4 of our M50s put themselves in the first 10 from the gun and there was a fierce contest with Chelmsford AC, who had the runaway leader Mike Bridgeland plus 3 other well-placed men in the field of 94 finishers. The revelation of the day was Alan Rugg, a man who has never won any worthwhile running honour, but who has been training terrifically well and ran an inspired race amongst quality rivals many of whom are well-versed in the art of winning. He, Dave Cox and Richard Holland ran most of the race in 3rd, 4th and 5th, and Rugg did marvellously to hold off England Masters international Cox and finish around 10 seconds behind silver medal winner Butler of Billericay, with Holland not far back.
Paul Chase returned strongly after being injured since mid-summer to snatch the final place in the scoring quartet, in 11th place. Our men took the gold with 23 points compared to Chelmsford's 26.

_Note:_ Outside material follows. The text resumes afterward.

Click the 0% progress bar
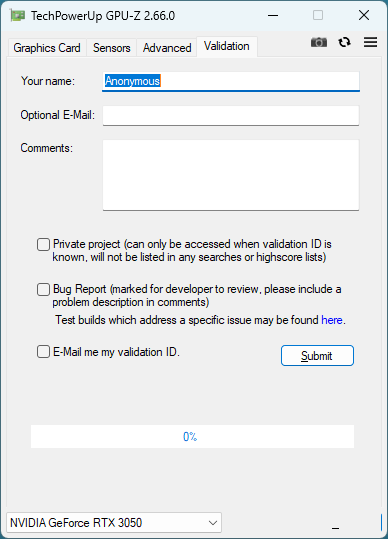(x=192, y=437)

Tony Pamphilon and Terry McCarthy both started moderately before carving through the field together until Pamphilon cruised away in the last quarter of the race and pulled through to 12th, only yards behind Chase. It was great to see former county M40 champion Pamphilon achieve this placing having done absolutely no hard running in training following a 4-year absence with a mystery fatigue-type condition. McCarthy finished 15th, and Alistair Holford ran very well for 23rd. The final B team place boiled down to a contest between M60s Steve Herington and Roger Green, with an under-par Herington just nicking it, 38 to 39. The B team took bronze medals with 88 points to Springfield's 91. We also had M60 Vic Wilson in 65 and Stuart Phillips in 91.
The women's race was very competitive and four women entered the final straight very closely together, with Bernie Pritchett passing one athlete to move from 4th to the bronze medal position. At 42, she was up against younger women, but has recently recovered much of the excellent form for which she is well-known and which has led to her being invited to spend 3 nights in New York running a Masters' Mile in January. She will then go to Canada for the World Masters Indoor Champs.
Andrea Possee was our second woman home, in a satisfactory 17th place. Alex Wardle had a very good run for 26th and Jenny Thomas closed the scoring team in 27th. Our team finished 4th, 7 points behind bronze medal winners Springfield.
Stef McCarthy also ran very well for 30th, while in the field of 79 finishers we also had Karen Burns in 38th and Simone Panayi in 50th.
Though four of our men started the M40 race, only two finished. Ray Dzikowski was a very useful 15th and Martin Mack 43rd. Andy Coleman and Dave Barrett decided they had just two good legs between them, as one DNF'd with an injured left leg and the other his right leg.